Data misuse has begun to affect western politics in such a way that voting is turning into a secondary concern, where the primary concern is a marketing exercise that borderlines on psychological warfare. Why win votes with nuanced arguments when you can pay to manipulate people through social media? People aren’t generally so easily swayed that you can turn their opinion with a single ad or marketing campaign. However, a sophisticated and sustained campaign, one which often masquerades as something else, can impact the sturdiest and most intelligent of minds. Such is the power of data.
That is why oversight and watchdogs with big, mean fangs are necessary. Making public data open has the same effect as making computer code open source – it can be audited by anyone. This removes trust from the equation and enables anyone to verify anything that they choose to ensure that it is legitimate.

Privacy Policies

A prime example of how making data public can be seen when it comes to privacy policies. Most of us will still click through them without really reading them. But there are a few things you should know about privacy policies in the EU, where they are backed by GDPR. First, there are people who read them, second, they do actually carry legal weight and there are real punishments for not writing a legally-sound privacy policy, and third, those punishments are, so far, effective enough deterrence that we can trust privacy policies to be accurate. Even when what they tell us isn’t great.
Shortly after becoming Prime Minister of the UK by accident, Boris Johnson was weighing up the benefits of calling an election. Under UK law, Boris Johnson needed the support of two-thirds of the UK’s MPs to call an early election. While weighing up this decision, his Conservative party was conducting some polling that may well have violated UK electoral law.
This activity ultimately came to light because people read the privacy policy on the Conservative’s website and saw how they were collecting data. As part of their regular sign up process, the Conservative website was polling people on what their most important election issues were, and outright asking them how they would vote if an election was called.

Cummings And Goings

Boris Johnson is not very tech-savvy. This is also, somehow, one of his best qualities. There is a timeline somewhere where Boris Johnson is also spouting nonsense into the Twittersphere. But in our timeline, Boris Johnson has his own data goblin – Dominic Cummings. September 2019, the UK was headed straight for the October 31st deadline for crashing out of the EU without a deal.
During this time, there was a rush of people heading to websites looking for various pieces of advice, trying to find information that was often not there or remained unknown. As you can imagine, this inevitably resulted in people frantically clicking around, with more people coming to the website and interacting with it more when they were there.
A memo obtained by Buzzfeed news (They do some good journalism, we promise), allegedly from Dominic Cummings himself, told government departments to share any and all data about their websites as a “top priority”. The Information Commissioner’s Office, the UK’s data watchdog, launched an investigation into the government as a result of the reporting


Let’s say goodbye to the UK, though.

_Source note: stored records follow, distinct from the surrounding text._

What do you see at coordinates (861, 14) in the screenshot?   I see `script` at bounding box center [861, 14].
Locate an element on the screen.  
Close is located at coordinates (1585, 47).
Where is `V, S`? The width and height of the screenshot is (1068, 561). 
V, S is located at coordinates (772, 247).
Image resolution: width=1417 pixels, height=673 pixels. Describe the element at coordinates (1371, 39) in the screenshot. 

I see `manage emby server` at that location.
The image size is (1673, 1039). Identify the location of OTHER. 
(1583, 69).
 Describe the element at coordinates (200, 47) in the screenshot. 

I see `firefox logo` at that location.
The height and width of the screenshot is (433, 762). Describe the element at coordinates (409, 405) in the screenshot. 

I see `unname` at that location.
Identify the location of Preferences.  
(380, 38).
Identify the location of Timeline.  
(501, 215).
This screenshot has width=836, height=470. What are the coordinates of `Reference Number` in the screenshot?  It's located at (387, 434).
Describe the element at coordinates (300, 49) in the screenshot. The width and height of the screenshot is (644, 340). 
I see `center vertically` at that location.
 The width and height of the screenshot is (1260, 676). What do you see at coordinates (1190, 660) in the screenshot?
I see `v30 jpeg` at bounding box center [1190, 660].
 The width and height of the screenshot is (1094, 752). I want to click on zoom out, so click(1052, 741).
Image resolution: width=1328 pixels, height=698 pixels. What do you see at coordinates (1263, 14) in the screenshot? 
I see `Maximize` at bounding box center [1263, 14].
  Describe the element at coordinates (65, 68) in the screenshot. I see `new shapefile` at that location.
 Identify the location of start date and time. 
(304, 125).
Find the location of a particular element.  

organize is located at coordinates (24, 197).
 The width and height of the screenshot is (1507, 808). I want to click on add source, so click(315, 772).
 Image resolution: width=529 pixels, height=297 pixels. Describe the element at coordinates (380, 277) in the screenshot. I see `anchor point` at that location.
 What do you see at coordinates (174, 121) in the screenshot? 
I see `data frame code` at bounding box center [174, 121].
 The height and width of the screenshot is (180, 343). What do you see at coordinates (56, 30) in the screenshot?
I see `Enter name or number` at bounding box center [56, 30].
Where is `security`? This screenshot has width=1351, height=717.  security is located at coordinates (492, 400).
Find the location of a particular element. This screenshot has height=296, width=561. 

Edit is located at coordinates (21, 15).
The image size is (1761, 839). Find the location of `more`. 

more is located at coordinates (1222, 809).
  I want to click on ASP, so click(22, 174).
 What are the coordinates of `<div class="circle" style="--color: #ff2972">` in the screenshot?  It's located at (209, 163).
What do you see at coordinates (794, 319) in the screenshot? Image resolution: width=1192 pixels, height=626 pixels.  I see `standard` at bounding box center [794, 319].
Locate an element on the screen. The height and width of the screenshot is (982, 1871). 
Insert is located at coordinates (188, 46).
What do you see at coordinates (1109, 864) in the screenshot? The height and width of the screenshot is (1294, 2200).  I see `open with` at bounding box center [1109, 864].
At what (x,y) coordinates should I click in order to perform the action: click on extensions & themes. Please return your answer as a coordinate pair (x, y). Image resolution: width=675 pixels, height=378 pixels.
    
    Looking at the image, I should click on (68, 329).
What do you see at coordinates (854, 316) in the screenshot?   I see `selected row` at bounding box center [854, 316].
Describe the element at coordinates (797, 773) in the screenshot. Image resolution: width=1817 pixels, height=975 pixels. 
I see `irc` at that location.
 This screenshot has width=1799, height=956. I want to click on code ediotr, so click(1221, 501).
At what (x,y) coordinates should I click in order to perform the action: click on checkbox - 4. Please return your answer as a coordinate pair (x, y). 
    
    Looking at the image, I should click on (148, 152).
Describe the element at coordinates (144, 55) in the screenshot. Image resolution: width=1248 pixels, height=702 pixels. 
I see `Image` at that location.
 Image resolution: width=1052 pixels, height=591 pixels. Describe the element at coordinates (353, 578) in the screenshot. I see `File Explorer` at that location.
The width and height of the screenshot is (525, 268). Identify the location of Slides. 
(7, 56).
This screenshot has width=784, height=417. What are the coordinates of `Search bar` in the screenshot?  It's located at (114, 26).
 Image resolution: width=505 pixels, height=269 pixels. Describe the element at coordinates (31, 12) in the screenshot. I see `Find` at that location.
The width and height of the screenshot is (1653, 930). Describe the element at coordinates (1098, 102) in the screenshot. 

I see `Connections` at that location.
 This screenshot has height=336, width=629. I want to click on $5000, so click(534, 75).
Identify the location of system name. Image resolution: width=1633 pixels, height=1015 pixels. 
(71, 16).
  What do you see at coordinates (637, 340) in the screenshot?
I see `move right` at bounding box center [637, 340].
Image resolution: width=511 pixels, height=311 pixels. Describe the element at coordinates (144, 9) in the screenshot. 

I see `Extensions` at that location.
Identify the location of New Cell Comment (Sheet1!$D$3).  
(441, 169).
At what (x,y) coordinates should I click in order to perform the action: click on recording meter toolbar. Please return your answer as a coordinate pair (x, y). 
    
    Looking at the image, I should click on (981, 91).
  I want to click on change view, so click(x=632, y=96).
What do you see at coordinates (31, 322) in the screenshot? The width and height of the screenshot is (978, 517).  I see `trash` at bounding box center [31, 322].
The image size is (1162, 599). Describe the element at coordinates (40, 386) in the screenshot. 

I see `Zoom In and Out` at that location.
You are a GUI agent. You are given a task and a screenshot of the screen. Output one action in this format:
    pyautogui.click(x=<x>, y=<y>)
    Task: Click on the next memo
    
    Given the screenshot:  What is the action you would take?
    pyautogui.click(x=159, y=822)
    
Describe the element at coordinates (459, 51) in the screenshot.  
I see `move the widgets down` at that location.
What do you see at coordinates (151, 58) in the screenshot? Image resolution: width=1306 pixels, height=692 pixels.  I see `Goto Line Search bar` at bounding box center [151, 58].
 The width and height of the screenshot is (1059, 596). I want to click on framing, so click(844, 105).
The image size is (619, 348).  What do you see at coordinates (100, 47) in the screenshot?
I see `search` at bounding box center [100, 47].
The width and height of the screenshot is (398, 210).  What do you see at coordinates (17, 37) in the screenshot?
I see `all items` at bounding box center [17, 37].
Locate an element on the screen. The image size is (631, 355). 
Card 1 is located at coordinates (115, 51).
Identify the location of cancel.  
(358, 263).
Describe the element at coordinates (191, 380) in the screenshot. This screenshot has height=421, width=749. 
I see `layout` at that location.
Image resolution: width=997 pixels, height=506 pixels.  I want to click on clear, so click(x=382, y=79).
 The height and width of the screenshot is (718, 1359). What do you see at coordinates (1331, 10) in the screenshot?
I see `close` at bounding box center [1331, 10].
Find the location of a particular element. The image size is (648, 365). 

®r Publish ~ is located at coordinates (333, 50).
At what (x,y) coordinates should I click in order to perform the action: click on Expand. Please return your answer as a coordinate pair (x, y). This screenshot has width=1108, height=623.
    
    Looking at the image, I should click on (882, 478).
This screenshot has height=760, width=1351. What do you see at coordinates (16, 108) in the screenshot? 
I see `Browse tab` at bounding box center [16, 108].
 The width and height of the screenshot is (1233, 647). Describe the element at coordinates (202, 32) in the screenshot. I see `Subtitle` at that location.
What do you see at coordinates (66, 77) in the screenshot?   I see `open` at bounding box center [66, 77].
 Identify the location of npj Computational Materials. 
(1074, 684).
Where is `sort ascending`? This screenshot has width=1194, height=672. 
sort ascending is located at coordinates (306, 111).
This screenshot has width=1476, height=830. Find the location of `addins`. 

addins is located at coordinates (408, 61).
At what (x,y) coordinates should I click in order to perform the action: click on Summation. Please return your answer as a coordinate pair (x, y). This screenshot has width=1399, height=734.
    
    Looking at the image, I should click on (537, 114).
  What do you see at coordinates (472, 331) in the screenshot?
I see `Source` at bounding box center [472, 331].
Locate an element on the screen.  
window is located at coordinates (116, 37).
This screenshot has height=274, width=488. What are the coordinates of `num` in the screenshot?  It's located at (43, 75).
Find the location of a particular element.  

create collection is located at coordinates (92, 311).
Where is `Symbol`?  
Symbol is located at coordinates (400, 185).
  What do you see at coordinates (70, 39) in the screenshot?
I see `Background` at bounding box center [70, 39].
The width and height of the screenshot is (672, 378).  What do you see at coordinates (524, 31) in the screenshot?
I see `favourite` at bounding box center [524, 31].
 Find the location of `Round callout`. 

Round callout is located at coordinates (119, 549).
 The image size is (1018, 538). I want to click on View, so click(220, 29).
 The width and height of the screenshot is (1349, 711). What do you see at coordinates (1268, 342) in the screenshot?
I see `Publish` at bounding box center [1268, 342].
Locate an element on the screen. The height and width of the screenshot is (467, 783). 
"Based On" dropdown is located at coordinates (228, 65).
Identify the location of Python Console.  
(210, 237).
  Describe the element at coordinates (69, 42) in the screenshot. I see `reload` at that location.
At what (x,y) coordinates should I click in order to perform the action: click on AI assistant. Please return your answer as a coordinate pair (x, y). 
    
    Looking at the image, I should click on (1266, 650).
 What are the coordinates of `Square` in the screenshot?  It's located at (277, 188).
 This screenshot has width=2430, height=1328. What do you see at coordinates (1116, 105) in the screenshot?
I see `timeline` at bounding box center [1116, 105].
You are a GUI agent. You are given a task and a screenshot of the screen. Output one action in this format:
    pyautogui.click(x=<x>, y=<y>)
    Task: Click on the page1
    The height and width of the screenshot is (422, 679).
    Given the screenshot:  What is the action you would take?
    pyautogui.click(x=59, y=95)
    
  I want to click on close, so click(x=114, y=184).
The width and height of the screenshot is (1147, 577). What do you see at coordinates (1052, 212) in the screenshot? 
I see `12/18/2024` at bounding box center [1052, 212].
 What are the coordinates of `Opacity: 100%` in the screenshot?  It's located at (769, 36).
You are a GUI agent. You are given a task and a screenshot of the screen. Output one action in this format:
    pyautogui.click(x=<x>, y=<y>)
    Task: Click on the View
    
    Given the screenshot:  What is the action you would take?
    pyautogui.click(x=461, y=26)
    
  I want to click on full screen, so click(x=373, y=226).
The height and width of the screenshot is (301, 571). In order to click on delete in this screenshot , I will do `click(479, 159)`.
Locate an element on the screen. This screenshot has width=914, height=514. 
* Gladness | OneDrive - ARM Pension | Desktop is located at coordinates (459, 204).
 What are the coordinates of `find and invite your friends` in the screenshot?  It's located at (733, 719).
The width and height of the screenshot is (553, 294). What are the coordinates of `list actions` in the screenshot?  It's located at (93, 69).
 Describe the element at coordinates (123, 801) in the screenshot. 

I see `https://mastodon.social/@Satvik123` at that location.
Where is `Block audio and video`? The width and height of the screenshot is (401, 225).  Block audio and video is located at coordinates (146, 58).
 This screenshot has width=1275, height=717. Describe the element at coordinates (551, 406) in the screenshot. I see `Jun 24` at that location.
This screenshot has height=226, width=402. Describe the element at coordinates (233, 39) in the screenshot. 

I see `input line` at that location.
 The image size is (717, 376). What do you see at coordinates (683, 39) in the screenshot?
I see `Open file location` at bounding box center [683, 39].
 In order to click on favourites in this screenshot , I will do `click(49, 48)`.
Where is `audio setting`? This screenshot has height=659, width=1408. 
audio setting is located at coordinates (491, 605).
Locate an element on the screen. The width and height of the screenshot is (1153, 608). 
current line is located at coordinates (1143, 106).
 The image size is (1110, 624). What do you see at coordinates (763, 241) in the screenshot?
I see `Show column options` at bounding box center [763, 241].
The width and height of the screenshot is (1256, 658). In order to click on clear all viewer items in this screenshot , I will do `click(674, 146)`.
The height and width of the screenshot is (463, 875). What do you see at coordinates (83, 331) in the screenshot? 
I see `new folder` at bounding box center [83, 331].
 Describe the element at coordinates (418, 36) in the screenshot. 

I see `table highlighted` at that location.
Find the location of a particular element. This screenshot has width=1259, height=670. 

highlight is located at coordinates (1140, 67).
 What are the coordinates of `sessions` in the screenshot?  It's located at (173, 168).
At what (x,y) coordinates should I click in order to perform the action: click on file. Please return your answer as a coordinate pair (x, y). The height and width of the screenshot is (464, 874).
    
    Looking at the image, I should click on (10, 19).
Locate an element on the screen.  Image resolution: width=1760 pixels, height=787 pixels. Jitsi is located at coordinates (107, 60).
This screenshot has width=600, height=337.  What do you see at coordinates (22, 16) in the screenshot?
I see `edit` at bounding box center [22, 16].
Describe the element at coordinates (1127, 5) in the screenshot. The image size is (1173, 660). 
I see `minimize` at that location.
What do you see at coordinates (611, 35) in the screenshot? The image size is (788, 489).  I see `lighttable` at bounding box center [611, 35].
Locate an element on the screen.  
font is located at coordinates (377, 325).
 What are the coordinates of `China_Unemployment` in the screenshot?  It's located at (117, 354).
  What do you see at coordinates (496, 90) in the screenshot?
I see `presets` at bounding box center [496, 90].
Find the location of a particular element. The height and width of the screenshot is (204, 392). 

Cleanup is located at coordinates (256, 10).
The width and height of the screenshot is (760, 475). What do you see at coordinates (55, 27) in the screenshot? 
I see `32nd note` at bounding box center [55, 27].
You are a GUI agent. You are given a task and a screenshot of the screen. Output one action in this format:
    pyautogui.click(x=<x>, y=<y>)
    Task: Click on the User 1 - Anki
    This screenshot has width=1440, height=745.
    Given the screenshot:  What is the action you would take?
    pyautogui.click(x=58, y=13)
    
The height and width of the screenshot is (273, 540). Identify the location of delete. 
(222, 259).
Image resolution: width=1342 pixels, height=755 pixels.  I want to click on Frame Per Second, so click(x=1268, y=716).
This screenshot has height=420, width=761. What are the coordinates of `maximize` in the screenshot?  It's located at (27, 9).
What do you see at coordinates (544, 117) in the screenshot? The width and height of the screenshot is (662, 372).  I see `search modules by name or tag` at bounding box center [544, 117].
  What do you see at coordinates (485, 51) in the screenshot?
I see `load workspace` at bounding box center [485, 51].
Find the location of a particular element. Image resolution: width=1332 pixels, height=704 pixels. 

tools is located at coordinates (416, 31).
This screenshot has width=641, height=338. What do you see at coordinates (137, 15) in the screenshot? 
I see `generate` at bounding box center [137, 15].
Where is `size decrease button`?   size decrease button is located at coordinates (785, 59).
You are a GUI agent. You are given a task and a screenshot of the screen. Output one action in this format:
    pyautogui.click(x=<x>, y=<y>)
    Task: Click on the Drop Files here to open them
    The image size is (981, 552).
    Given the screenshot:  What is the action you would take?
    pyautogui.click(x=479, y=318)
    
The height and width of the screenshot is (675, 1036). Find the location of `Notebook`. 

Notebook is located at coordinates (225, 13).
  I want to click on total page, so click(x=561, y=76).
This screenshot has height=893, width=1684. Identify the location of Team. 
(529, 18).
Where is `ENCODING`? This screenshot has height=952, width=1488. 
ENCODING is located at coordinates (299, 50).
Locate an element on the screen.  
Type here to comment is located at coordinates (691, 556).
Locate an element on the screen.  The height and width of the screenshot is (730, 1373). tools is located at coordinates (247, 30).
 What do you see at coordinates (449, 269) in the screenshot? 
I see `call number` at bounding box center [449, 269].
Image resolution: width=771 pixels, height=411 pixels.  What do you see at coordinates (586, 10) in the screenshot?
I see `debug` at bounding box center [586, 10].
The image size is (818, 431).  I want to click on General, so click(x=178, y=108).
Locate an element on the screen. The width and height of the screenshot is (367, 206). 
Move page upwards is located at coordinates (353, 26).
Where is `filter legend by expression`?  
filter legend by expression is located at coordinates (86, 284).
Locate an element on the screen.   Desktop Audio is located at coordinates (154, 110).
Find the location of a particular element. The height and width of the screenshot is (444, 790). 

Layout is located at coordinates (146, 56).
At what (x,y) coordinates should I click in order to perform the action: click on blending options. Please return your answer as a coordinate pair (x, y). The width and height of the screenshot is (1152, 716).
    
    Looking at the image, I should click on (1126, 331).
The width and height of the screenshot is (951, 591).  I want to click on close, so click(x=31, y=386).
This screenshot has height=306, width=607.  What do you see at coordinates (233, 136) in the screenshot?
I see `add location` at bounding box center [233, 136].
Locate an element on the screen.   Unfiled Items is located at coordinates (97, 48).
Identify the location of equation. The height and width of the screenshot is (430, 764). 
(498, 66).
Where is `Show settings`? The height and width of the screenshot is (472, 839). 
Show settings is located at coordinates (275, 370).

Australia’s privacy watchdog has also had a tussle with Facebook, taking the social media titan to court for their role in the Cambridge Analytica scandal…hello again, UK.
The Information Commissioner of Australia, Angelene Frank, told a court that more than 300,000 Australians had their data leaked to the British firm before its rapid demise once the nature of their operations became clear.
Ensuring that the public has access to data is important and the benefits of sharing data should not be resisted. The best way of ensuring that data is not misused is to encourage as much of it to be public as possible and to ensure that watchdogs are backed by proper legislation. If the watchdog can’t bite, it won’t work.